Mis aux voix, l'art. 1 (souligné) est adopté, de même que l'art. 2 (souligné).

Le président. Le troisième débat... (Remarque.) Vous n'avez plus de temps de parole, Monsieur Alder, je suis désolé. Le troisième débat est-il demandé ? (Remarque.) Monsieur le conseiller d'Etat, vous avez la parole.

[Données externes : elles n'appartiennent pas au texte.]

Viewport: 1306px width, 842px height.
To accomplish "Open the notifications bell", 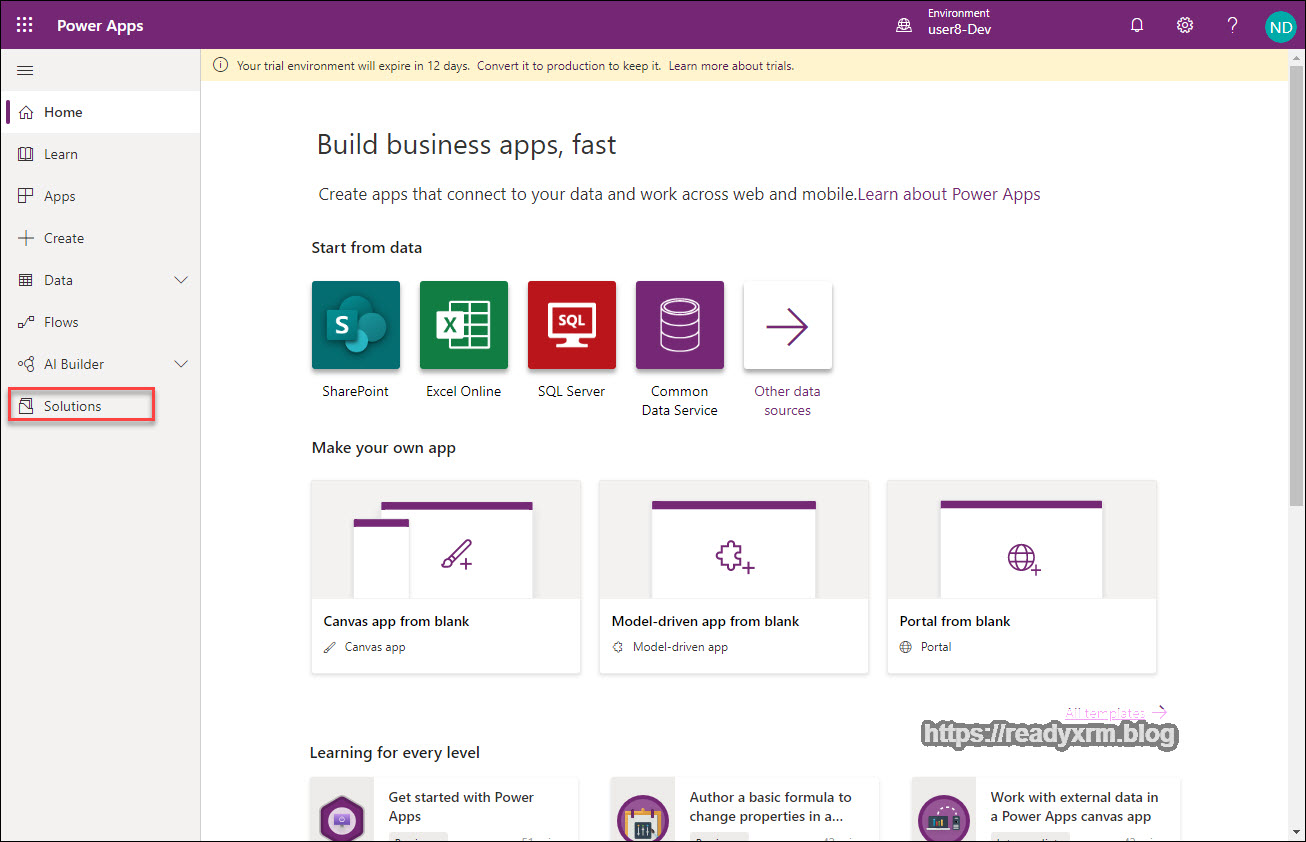I will click(x=1137, y=24).
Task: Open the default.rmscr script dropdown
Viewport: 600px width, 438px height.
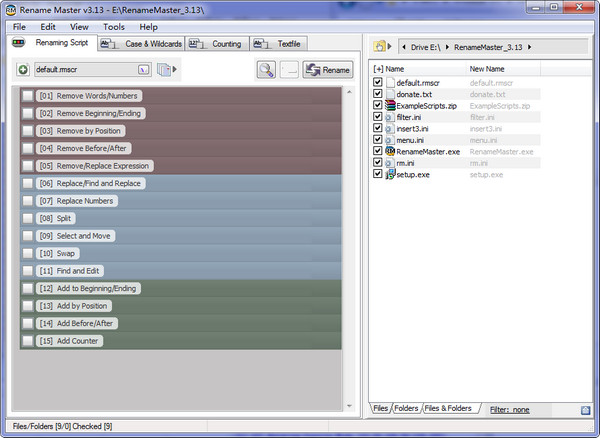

M. Pierre Maudet, conseiller d'Etat. Monsieur le président, Mesdames et Messieurs les députés, en vertu de l'article 135 de la constitution, qui prévoit le processus de concertation avec les communes, nous renonçons à demander le troisième débat; nous rediscuterons donc de ce sujet dans un mois, après consultation des communes. (Exclamations. Applaudissements. Huées.)

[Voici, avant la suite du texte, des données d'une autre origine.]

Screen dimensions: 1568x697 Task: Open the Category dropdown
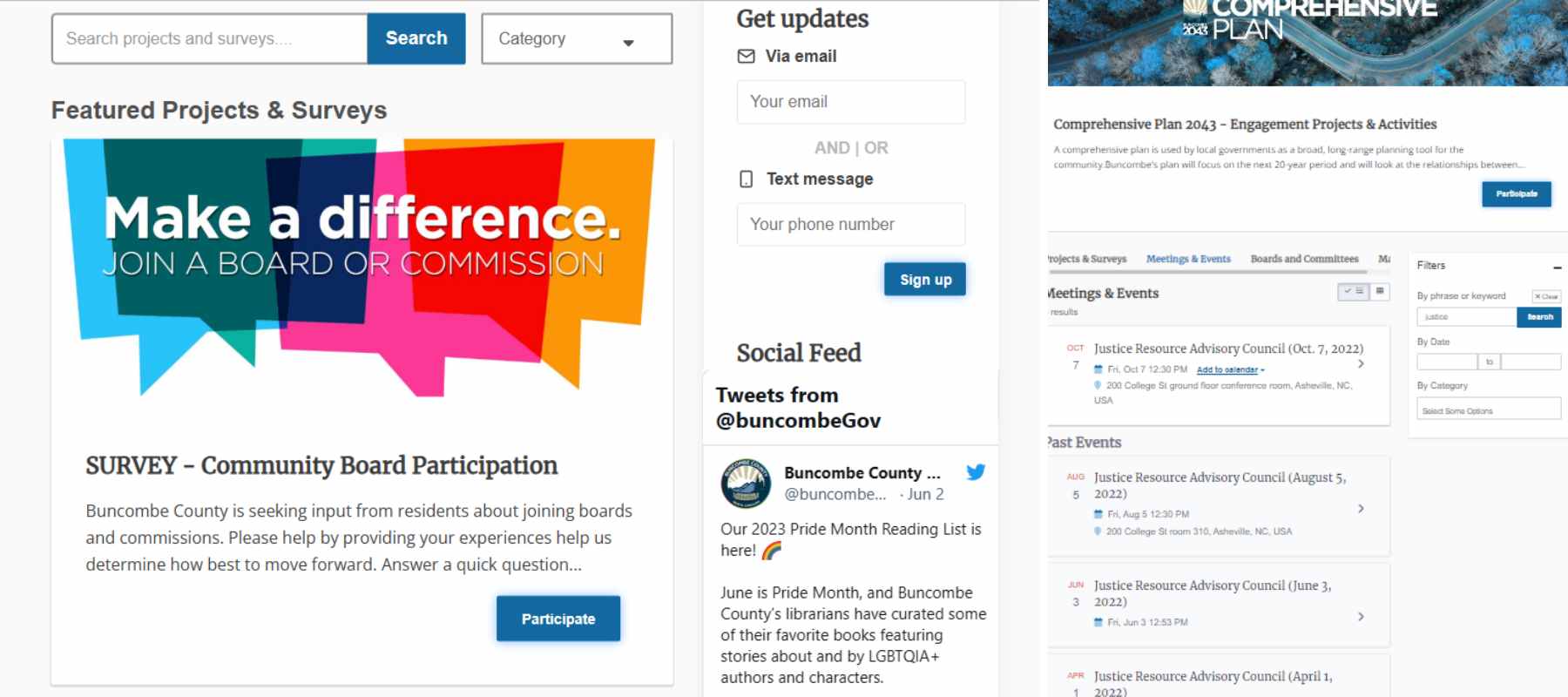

Le président. Mesdames et Messieurs les députés, l'utilisation de l'article 134 de la LRGC par le Conseil d'Etat est une prérogative qui lui appartient, ce n'est pas qu'une formalité, et cette décision est, comme une autre, tout à fait respectable; elle doit être respectée. Je trouve donc regrettables les manifestations de mauvaise humeur. (Quelques applaudissements.)

PL 11599-A
Rapport de la commission des finances chargée d'étudier le projet de loi du Conseil d'Etat autorisant le Conseil d'Etat à aliéner la part de copropriété constituée en propriété par étages no 4469-1 de la commune de Genève-Cité
Ce texte figure dans le volume du Mémorial «Annexes: objets nouveaux» de la session VI des 4 et 5 juin 2015.
Rapport de majorité de M. Eric Stauffer (MCG)
Rapport de première minorité de Mme Magali Orsini (EAG)
Rapport de deuxième minorité de M. Roger Deneys (S)
PL 11600-A
Rapport de la commission des finances chargée d'étudier le projet de loi du Conseil d'Etat autorisant le Conseil d'Etat à aliéner les parts de copropriété constituées en propriété par étages nos 3142-46 et 3142-7 de la commune de Genève-Eaux-Vives
Ce texte figure dans le volume du Mémorial «Annexes: objets nouveaux» de la session VI des 4 et 5 juin 2015.
Rapport de majorité de M. Eric Stauffer (MCG)
Rapport de première minorité de Mme Magali Orsini (EAG)
Rapport de deuxième minorité de M. Roger Deneys (S)

Suite du premier débat

Le président. Mesdames et Messieurs les députés, après le traitement des urgences, nous reprenons notre ordre du jour. Je vous rappelle que nous avons interrompu nos débats sur les PL 11599-A et 11600-A. Il restait la prise de parole des rapporteurs de minorité ainsi que du rapporteur de majorité et de M. le conseiller d'Etat. Je donne donc la parole au rapporteur de deuxième minorité, M. Roger Deneys, pour deux minutes quarante-cinq.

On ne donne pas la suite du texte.